New Delhi: A roundtable consultation was held in New Delhi on September 14, 2015 to discuss and articulate key recommendations for Goal 6 indicators to be considered as part of the initial assessment of proposed provisional indicators by the UN Statistical Commission. A total of around 60 people attended the consultation encompassing government, civil society and academia.
The Sustainable Development framework will be adopted formally by all UN member states on 25th September 2015. Goal 6 of the framework focuses on ensuring water and sanitation for all. It is important to reflect on the set of indicators against each goal so as to suggest recommendations for strengthening the accountability processes.
“India along with all other member states has been invited to make statements during the summit’s interactive dialogues. It is an important opportunity to highlight Goal 6 and draw the attention to the importance of water, sanitation and hygiene in the global as well as country context. WaterAid as an organization is working towards ensuring safe water, sanitation and hygiene for everyone everywhere and thus will take a lead role in establishing the importance of Goal 6 in the global as well as the national context“, said Mamata Dash, Manager- Campaigns, WaterAid India.
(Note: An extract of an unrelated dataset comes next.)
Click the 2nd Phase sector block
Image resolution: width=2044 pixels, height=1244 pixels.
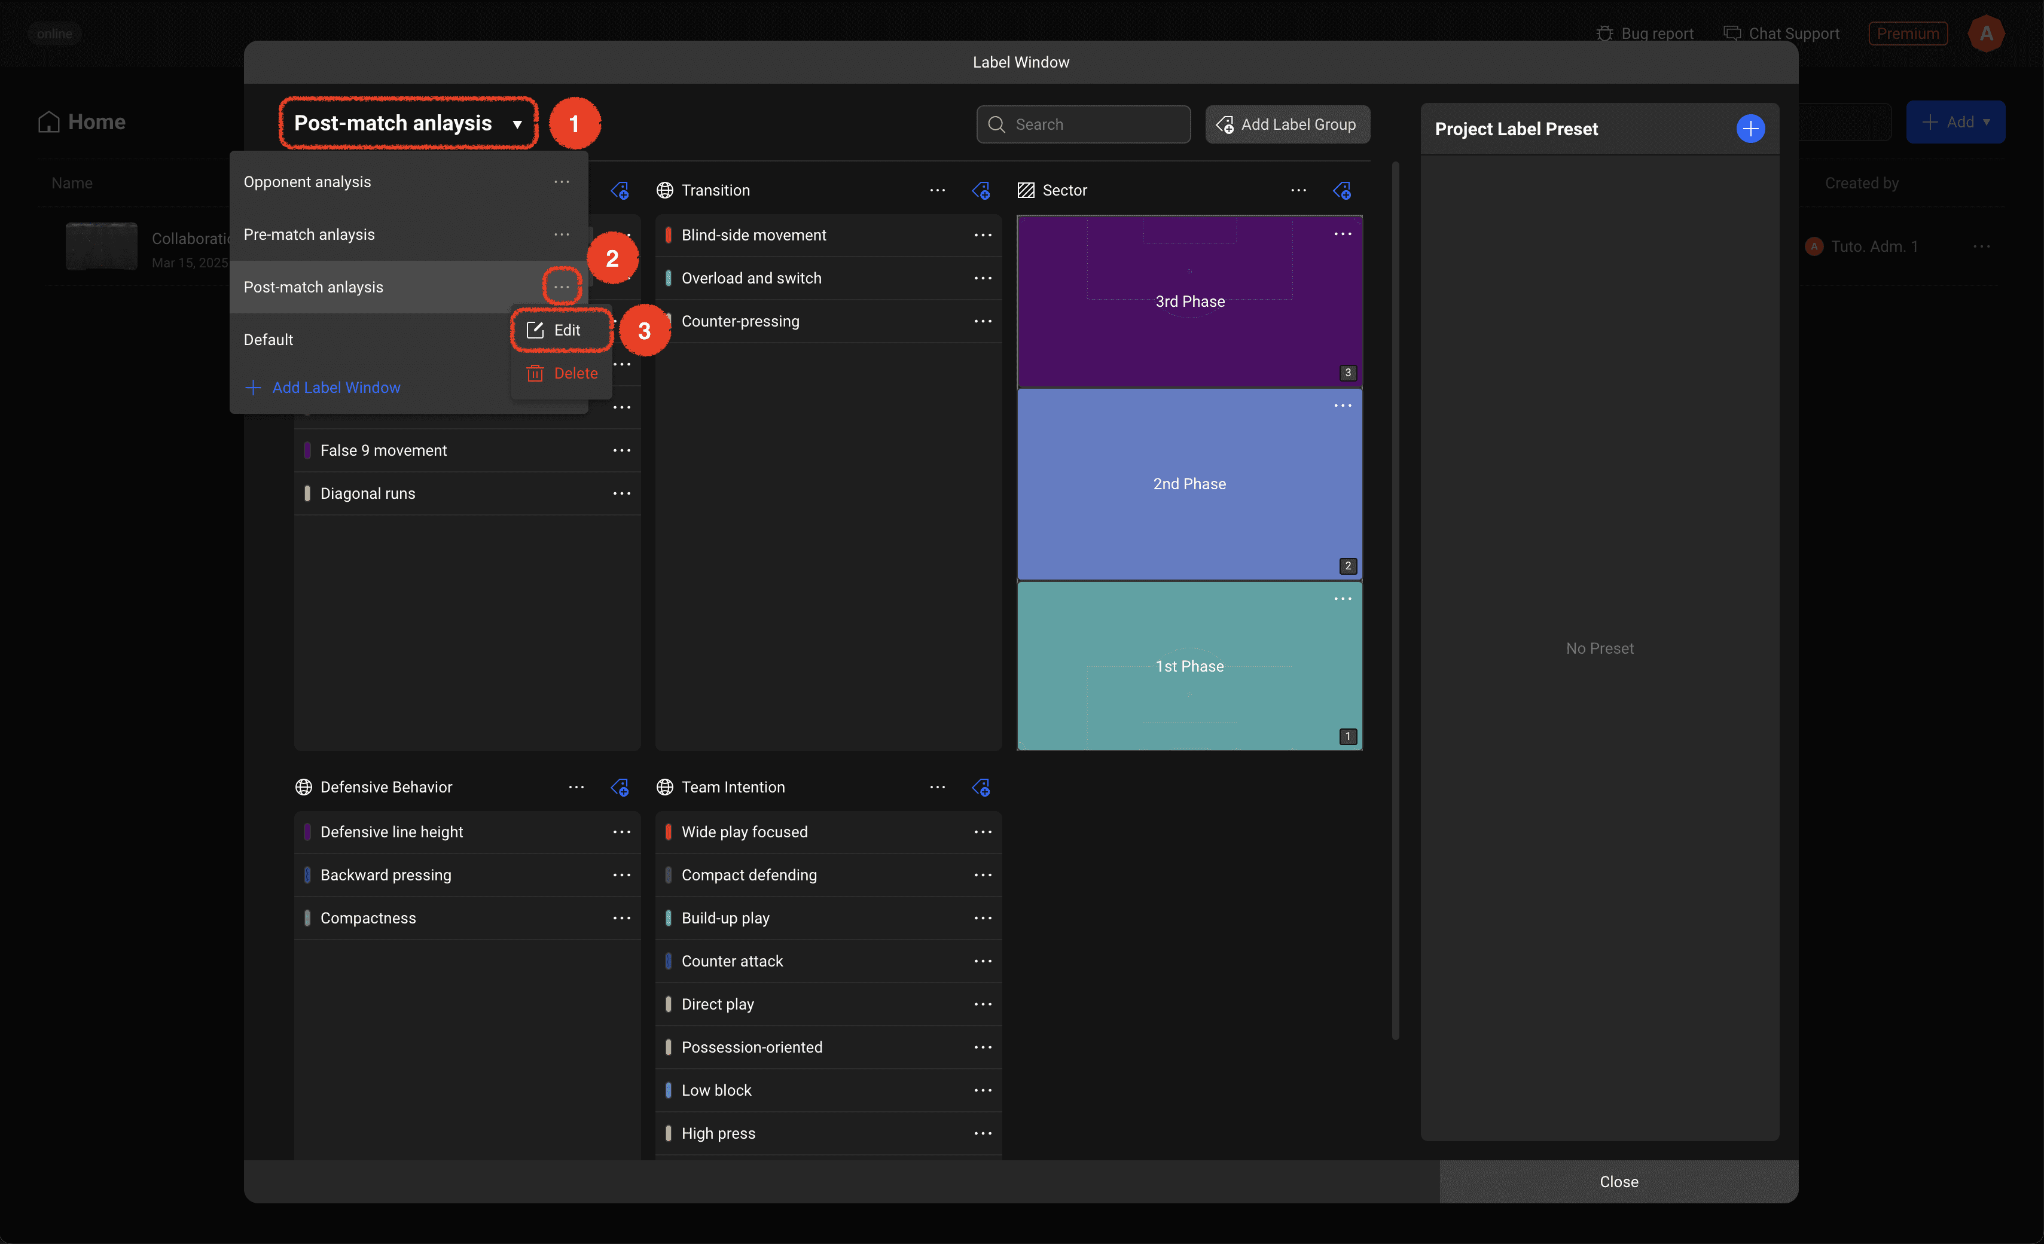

WaterAid India and Wada Na Todo Abhiyan have come up with the following recommendations that the delegation from India should consider:
1. Water and sanitation are cross cutting issues which impact on a large number of the dialogue sessions. However, the poorest and most marginalised will tend to experience water and sanitation as an issue of extreme poverty, inequality, violence and climate change. We would encourage member states to make reference to WASH in sessions 1 on “Ending poverty”, 2 on “Inequalities” and 4 on “Climate Change”.
2. With specific reference to session 1, we would highlight the role of water, sanitation and hygiene (WASH) as a vital part of eradicating extreme poverty. According to the UN’s human development report, lack of safe water, sanitation and hygiene causes Sub-Saharan African countries annual losses equivalent to 5% of GDP, more than the entire continent receives in development aid. A recent study of 18 African countries, representing over half of Africa’s population, showed losses of $5.5 billion every year due to poor sanitation, with the largest losses caused by premature deaths, including children under five.
3. We would also highlight that session 2 on inequalities is extremely relevant to WASH. The MDG targets on water and sanitation have seen some of the largest disparities in progress. For example, whilst the MDG target on water was reached globally in 2010, over 650 million people still live without access to an improved water source. In a country such as Mozambique, 96% of the rural poor still practice open defecation whilst none of the urban rich do. Ensuring that we not only measure access for the poorest but proactively target them will be vital if the SDGs are to ‘leave no one behind’.
“Every target set by the Global Goals needs to be monitored. Prime Minister Narendra Modi has fixed 2019 as the target for universal coverage for sanitation. We are moving in a phased manner and are now taking the saturation mode where a monitoring chart has been developed. Any gram panchayat is declared ODF only if it fulfills all the criteria on the monitoring chart.
Hygiene is a very important aspect and should be one of the indicators but how to monitor hygiene is still a major challenge that we are struggling with”, said Sandhya Singh, Joint Director, Ministry of Drinking Water & Sanitation, Government of India.
Amitabh Behar, Executive Director of National Foundation for India and Wada Na Todo Abhiyan lead on Post 2015 said, “We need to identify the confluence of various policies and schemes offered by the government with the Sustainable Development Goals and then engage with respective line ministries to extract maximum results.”